Хауи замолчал, рыжие волосы свисали лохмами, которые давно не расчесывали. На подбородке выросла двухдневная щетина.
— Ее там не было, — тихо произнес он.
Я понимал, что мы уходим на опасную почву и быстро снова спросил его о Дэне. Хауи засопел.
— Я заявил ему, что он занимается алхимией только из-за секса.
— О, Боже! — воскликнул я.
Хауи запустил руки в волосы и резко выдохнул воздух. Если бы я не знал правду про исчезновение Дэна, то поверил бы, что причиной его стали слова художника.
Теперь понятно, почему Хауи стал в ту пятницу катализатором. Он взвалил на себя ненужную вину. Хотя я уверен, что в пьяном ступоре он считал найденное им не представляющим важности, я все равно задумываюсь, не заподозрил ли художник что-то подсознательно. Алкоголь служил отвлекающим средством, но зерна сомнения все равно кружились и собрались у него в сознании, пусть и в глубине. Они ждали, когда их соберут, поднимут на свет и внимательно осмотрят, а потом прокричат разоблачительное: «Ага!»
Он поднял голову от тарелки, язык у него заплетался, в глазах стоял туман.
— Когда я вернулся с каникул, у Дэна на кровати лежало стихотворение, — объявил Хауи. — Я зашел к нему в комнату, чтобы оставить книгу, которую для него привез, и нашел стихи. На французском. Дэн говорит по-французски?
Я посмотрел на Арта, который в свою очередь посмотрел на доктора Кейда. Тот повернулся к Хауи.
— А где сейчас это стихотворение? — спросил профессор.
— У меня в комнате, — ответил Хауи.
Радиатор застонал.
— У меня на туалетном столике. Я его перевел и совсем про него забыл.

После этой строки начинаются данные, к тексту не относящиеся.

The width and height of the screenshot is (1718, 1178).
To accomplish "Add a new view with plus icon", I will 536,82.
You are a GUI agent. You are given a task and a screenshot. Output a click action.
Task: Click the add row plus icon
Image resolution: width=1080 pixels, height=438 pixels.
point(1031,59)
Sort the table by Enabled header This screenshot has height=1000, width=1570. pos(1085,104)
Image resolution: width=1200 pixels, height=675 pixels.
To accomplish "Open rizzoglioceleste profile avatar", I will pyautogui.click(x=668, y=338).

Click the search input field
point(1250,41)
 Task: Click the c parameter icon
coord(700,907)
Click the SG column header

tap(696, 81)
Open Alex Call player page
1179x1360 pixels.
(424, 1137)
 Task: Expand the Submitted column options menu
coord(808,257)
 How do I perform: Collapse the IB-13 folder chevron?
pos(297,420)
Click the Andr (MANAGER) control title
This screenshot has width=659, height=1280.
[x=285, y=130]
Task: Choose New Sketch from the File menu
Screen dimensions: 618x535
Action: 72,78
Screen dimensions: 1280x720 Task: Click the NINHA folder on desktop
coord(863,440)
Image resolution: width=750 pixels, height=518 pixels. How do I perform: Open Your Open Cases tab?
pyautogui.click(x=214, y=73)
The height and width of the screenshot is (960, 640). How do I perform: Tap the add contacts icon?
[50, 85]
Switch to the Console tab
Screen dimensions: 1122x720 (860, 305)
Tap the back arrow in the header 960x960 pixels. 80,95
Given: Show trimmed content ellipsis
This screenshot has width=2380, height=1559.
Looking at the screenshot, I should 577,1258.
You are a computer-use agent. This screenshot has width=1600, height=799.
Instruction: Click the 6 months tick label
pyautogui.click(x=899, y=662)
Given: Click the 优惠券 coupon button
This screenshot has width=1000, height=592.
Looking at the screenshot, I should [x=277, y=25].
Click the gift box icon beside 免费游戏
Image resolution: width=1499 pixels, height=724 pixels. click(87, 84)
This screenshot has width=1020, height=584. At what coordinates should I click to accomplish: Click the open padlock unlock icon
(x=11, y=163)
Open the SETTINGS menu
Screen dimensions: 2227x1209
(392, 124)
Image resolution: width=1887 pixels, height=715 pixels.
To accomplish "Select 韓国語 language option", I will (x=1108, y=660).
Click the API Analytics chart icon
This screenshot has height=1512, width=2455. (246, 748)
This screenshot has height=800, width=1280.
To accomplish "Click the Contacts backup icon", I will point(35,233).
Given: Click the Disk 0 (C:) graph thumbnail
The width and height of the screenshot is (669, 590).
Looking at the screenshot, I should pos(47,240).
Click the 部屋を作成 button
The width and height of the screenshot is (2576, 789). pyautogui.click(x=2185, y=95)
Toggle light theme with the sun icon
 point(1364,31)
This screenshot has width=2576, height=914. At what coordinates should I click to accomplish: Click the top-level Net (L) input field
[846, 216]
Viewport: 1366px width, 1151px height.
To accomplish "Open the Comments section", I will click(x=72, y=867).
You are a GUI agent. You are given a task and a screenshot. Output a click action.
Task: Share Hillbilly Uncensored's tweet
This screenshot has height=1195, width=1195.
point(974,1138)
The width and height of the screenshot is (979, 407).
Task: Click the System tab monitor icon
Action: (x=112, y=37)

Профессор Кейд положил салфетку на стол и ушел. Пять минут мы ждали молча, слушая, как пол наверху скрипит у него под ногами. Хауи снова налил себе в бокал вина, Арт на меня не смотрел, вместо этого водил вилкой по тарелке с остатками лазаньи. Нил тихо прошел через гостиную и улегся на своем любимом месте у камина. Пожелтевший лист оторвался от фикуса, который стоял в арке, упал на пол возле доктора Кейда.
Профессор вернулся, держа сложенный лист бумаги между большим и указательным пальцем. Он наморщил лоб от беспокойства, уголки губ смотрели вниз. Хозяин дома выглядел обеспокоенным, немного испуганным, но в большей степени ему было любопытно, словно он наблюдал, как перед ним разворачивается великая трагедия, и находил это захватывающим.
Вскоре я понял, почему — профессор держал в руках то, что посчитал предсмертной запиской Дэна…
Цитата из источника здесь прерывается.